Return the whole listing exactly, omitting the pictures.
■ ■ ■ ■ ■ ■ ■
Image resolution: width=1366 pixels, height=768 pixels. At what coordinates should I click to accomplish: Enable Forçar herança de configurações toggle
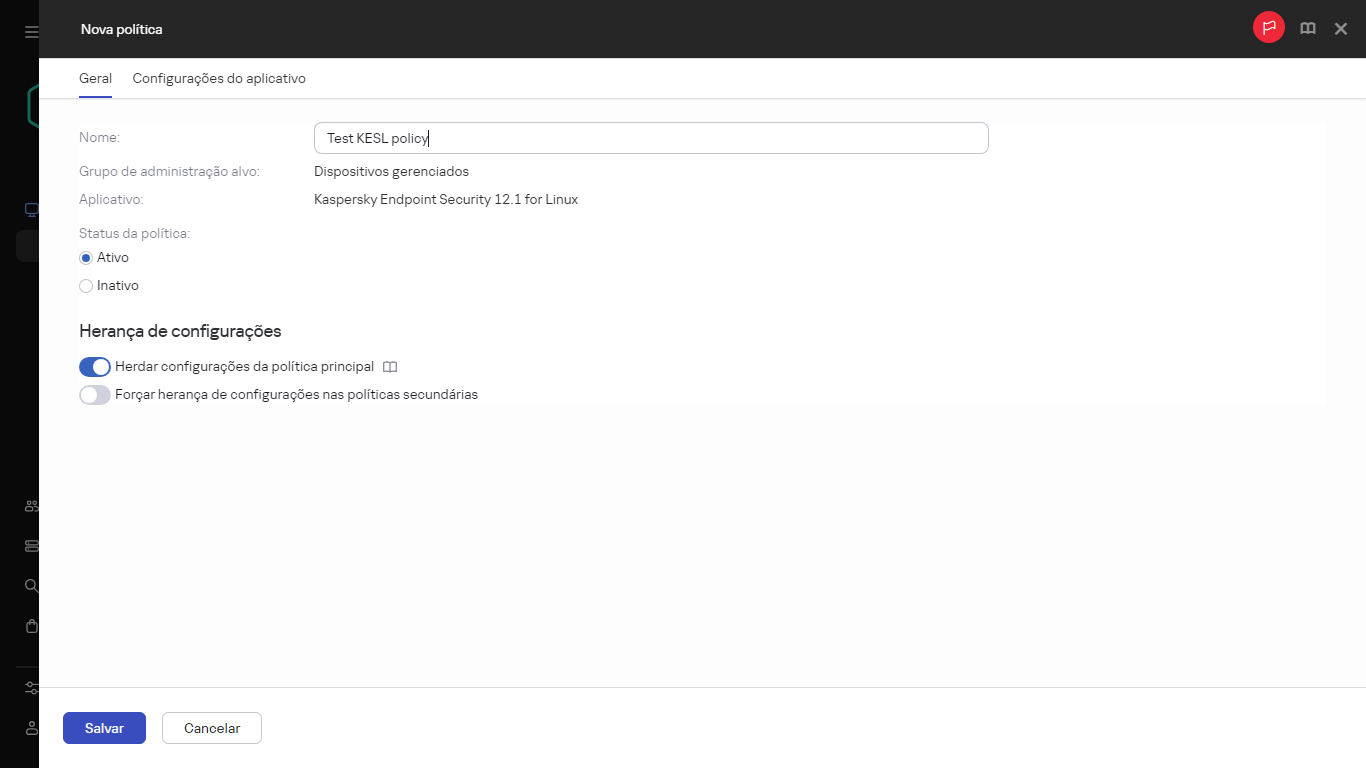click(x=95, y=395)

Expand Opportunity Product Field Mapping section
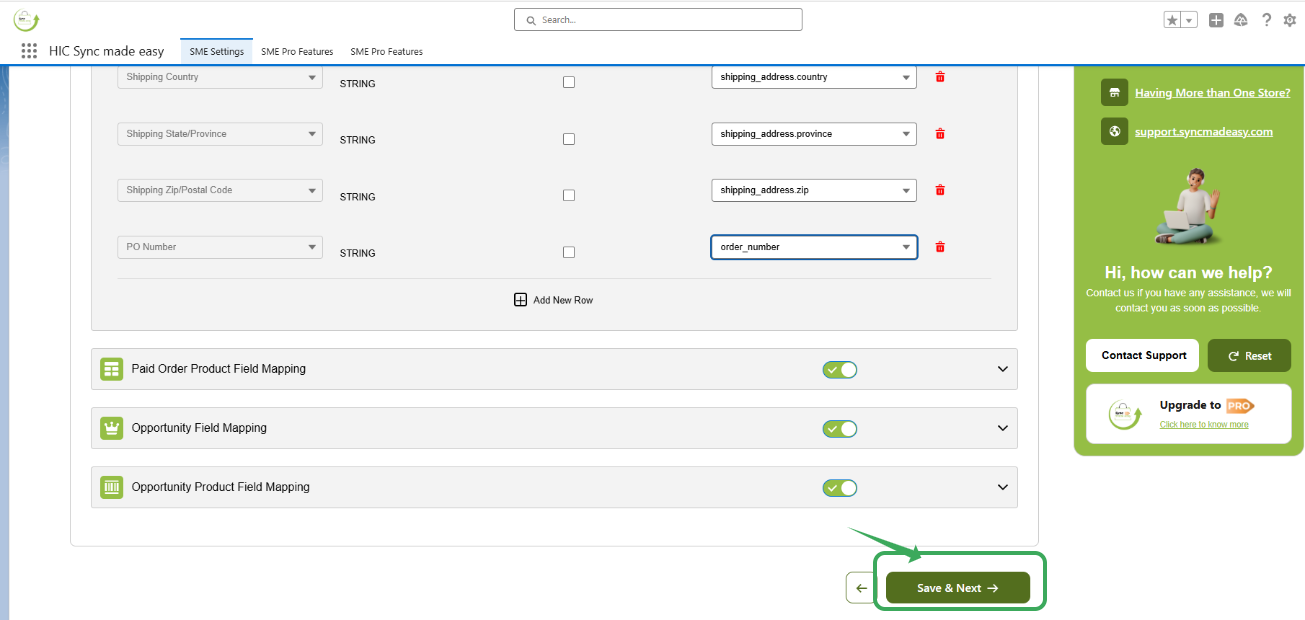(1003, 487)
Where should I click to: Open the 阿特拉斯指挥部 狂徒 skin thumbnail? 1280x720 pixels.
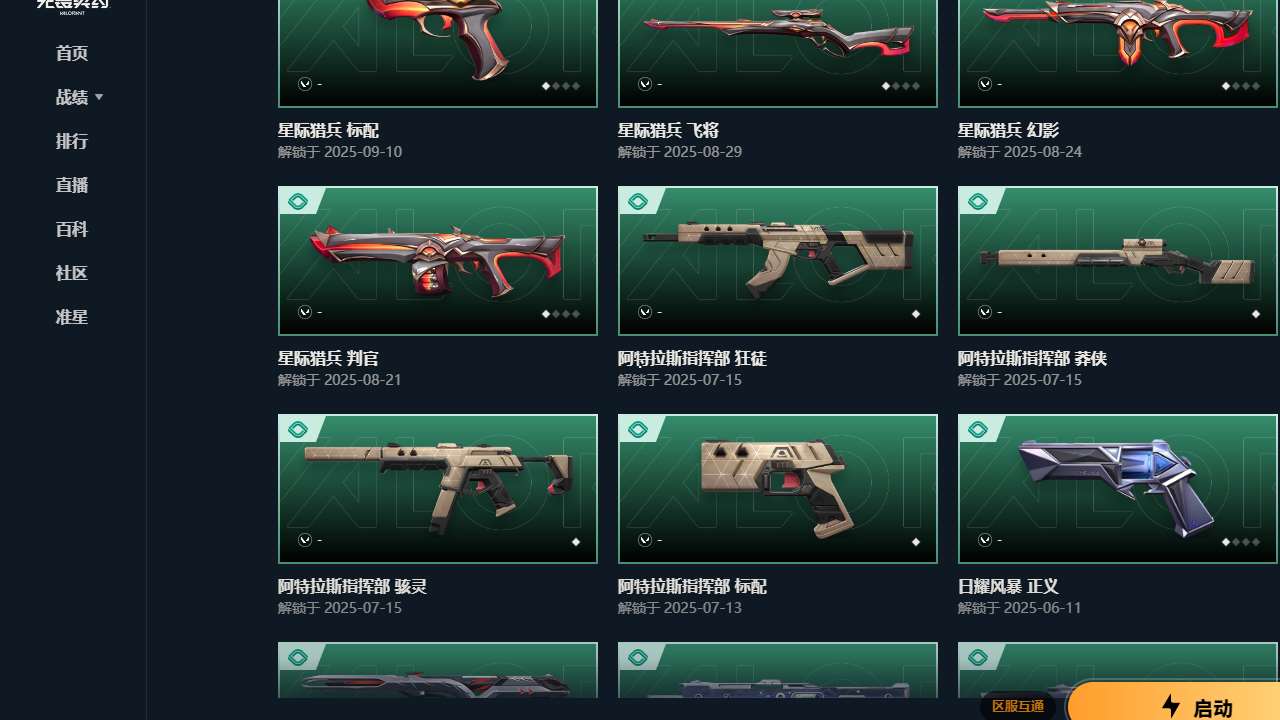(778, 261)
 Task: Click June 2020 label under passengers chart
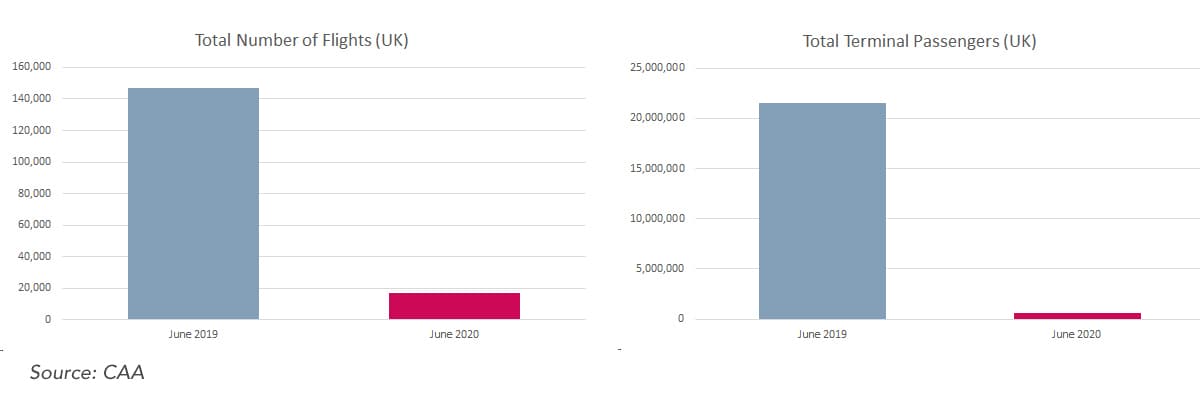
■ ■ ■ ■ ■ ■ ■
> _EXERCISE ANSWER_:
Image resolution: width=1366 pixels, height=768 pixels. At what coordinates should I click to accomplish: Enable Forçar herança de configurações toggle
click(x=95, y=395)

Expand Opportunity Product Field Mapping section
(1003, 487)
Where should I click to: Open the 阿特拉斯指挥部 狂徒 skin thumbnail? 1280x720 pixels.
(778, 261)
 Task: Click June 2020 label under passengers chart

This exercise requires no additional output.